Rachat de prêt immobilier

la finance pour tous
En cette période de taux d'intérêt historiquement bas, il est tentant et rationnel d'aller voir sa banque pour renégocier le taux de son prêt immobilier. Quand on sait qu'en 2010/2011, les taux à 15 ans, même pour les très bons risques, se négociaient entre 3 % et 3,5 % alors qu'on peut, dans les mêmes conditions, obtenir entre 1,5 et 2 %, on aurait tort de se priver. Le jeu en vaut souvent la chandelle, mais attention, il faut accepter de perdre l'indemnité de remboursement anticipé et ... pas mal de temps en formalités et allers-retours avec la banque et la société d'assurances.

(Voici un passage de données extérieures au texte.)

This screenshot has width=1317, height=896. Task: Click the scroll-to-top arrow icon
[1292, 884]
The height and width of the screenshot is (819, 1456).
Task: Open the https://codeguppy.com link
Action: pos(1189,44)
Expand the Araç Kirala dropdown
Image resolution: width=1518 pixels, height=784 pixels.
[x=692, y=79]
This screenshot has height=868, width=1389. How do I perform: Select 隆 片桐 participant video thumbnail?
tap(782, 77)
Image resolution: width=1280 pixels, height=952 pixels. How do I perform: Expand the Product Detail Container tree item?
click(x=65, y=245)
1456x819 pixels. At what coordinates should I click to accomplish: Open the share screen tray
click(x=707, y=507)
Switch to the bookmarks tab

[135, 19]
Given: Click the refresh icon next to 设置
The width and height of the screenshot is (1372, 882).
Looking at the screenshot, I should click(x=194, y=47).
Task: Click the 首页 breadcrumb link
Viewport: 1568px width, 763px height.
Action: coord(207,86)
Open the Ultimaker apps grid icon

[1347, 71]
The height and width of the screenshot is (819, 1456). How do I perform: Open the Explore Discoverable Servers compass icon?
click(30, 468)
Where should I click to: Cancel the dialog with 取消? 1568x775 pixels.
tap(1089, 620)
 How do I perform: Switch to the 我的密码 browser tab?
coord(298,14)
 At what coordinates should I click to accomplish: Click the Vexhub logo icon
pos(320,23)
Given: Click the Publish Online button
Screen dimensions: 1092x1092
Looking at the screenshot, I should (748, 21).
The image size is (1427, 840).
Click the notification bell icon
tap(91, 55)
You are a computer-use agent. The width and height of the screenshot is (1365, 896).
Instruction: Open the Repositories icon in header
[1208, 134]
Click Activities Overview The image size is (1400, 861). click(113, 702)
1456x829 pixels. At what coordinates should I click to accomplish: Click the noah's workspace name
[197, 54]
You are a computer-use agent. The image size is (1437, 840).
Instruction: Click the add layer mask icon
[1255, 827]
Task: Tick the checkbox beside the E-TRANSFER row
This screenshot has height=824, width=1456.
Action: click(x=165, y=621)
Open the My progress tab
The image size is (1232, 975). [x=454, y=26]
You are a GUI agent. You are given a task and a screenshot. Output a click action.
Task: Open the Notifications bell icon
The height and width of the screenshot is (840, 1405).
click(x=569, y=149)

Tout d’abord, petite question de terminologie. Traditionnellement, on appelle rachat de crédits, le regroupement de crédits généralement proposé à des personnes qui ont du mal à s’acquitter de leurs multiples mensualités. Plutôt que d’avoir deux, trois, quatre crédits (immobiliers et/ou à la consommation), avec des échéances et des durées différentes, un établissement leur propose de tout regrouper dans un seul crédit, d’une durée généralement plus longue mais avec des mensualités inférieures. Pour cela, l’établissement « rachète » les crédits, c’est-à-dire qu’en fait les anciens crédits sont remboursés et, à la place, on souscrit un seul et unique nouveau crédit.

Ce qu’on nomme aujourd’hui rachat de prêt, c’est la formule qui consiste pour un établissement à proposer un nouveau prêt immobilier à des conditions de taux plus favorables. Le premier prêt est remboursé le jour où le nouveau entre en vigueur et les mouvements de fonds sont effectués directement d’une banque à l’autre.

Des coûts à prendre en considération… 

Très souvent, votre banque d’origine acceptera de baisser votre taux, et vous consentira de meilleures conditions si vous acceptez de transférer de l’épargne qui était dans un autre établissement ou de vous réengager sur une nouvelle opération de prêt… En tout état de cause, elle sera nettement moins généreuse avec vous qu’avec un nouveau client, et vous trouverez vraisemblablement une autre banque qui acceptera de vous prêter à un taux bien inférieur.

A vous de faire vos calculs, car ce n’est pas si simple.

En effet, si vous quittez votre banque, il vous faudra :

  • payer une indemnité de remboursement anticipé (IRA). Même si, à la signature de votre contrat de prêt initial, vous avez négocié de ne pas avoir à débourser d’IRA, cela ne joue jamais en cas de rachat par la concurrence. Et vous ne pourrez pas prétendre avoir reçu des fonds d’un héritage ou du Loto car la nouvelle banque versera les fonds directement à la première, celle-ci saura donc bien d’où viennent les fonds. Cette indemnité est plafonnée à 6 mois d’intérêts sur le capital remboursé au taux moyen du prêt, sans pouvoir dépasser 3 % du capital restant dû,

  • reprendre une garantie d’une société de cautionnement (l’ancienne vous étant remboursée à hauteur de 75 % dans les semaines suivantes),

  • ou lever l’hypothèque sur le bien (avec des frais) et en reprendre une autre (nouveaux frais),

  • obtenir de votre assureur qu’il transfère l’assurance du premier prêt au second, ce qui peut prendre un peu de temps. Mais selon les conditions générales du contrat d’assurance du prêt d’origine, vous pouvez être contraint de souscrire un nouveau contrat d’assurance pour le nouveau prêt.

Pour faire vos calculs, rendez-vous sur notre calculateur de crédit immobilier.

Des documents à fournir

Avant de vous voir confirmer la nouvelle offre, il vous faudra fournir un certain nombre de documents, tels que :

  • Courrier manuscrit signé par vos soins autorisant la nouvelle banque à procéder au rachat du premier prêt ;

  • Copie de l’offre de prêt d’origine ;

  • Trois dernières fiches de paie des emprunteurs ainsi que celles du dernier mois de l’année précédente (mentionnant le montant annuel du salaire) ;

  • Deux derniers avis d’imposition ou de non-imposition ;

  • Trois derniers relevés de compte bancaires (personnels et joint selon les cas) ;

  • S’il y a lieu, justificatif d’autres prêts en cours de remboursement ;

  • Avenant au contrat d’assurance du prêt ou nouvelle proposition tarifaire.